====== DATA

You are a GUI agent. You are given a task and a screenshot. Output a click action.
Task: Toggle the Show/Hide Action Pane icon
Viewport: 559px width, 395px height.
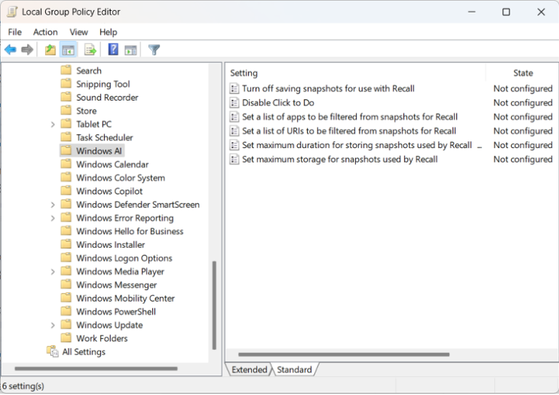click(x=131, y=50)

============
====== DATA

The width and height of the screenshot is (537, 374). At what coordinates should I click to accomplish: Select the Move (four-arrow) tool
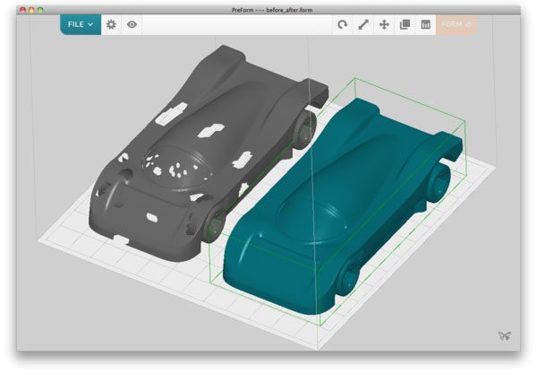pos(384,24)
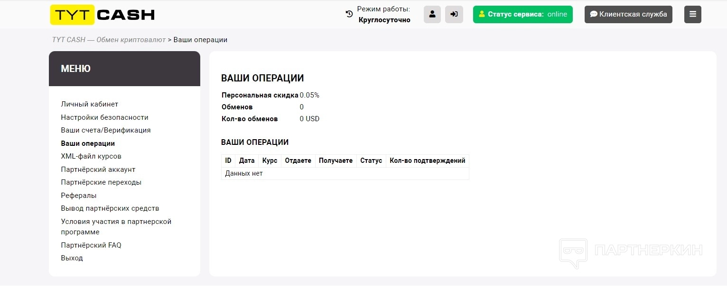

============
====== DATA

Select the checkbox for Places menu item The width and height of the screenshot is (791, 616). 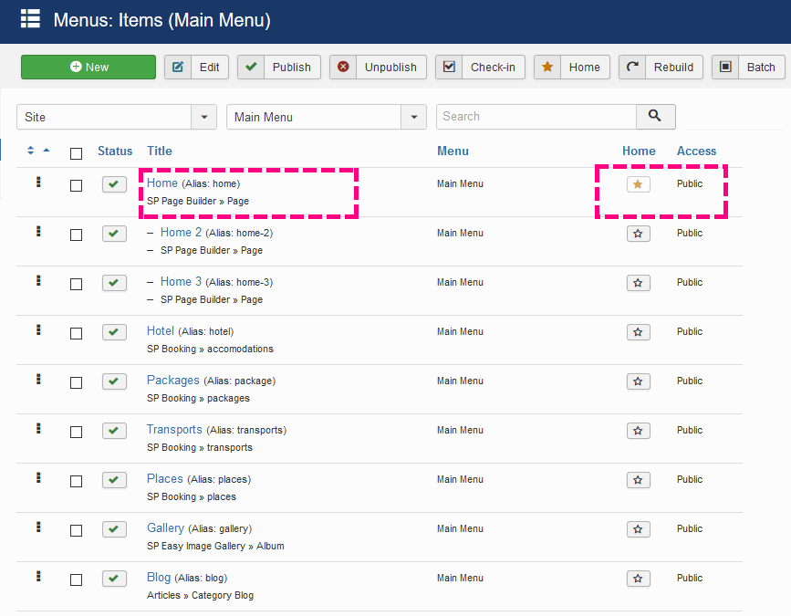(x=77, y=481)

============

● **TASK INSTRUCTIONS**
Please lay out the part of the rows that opens with the line containing "The width and height of the screenshot is (537, 374)." and closes with the line containing "pos(384,24)" as a JSON list of strings, one string per line, with blank lines skipped. Leave the pictures out of the answer.

● **EXERCISE SOLUTION**
[
  "The width and height of the screenshot is (537, 374). At what coordinates should I click to accomplish: Select the Move (four-arrow) tool",
  "pos(384,24)"
]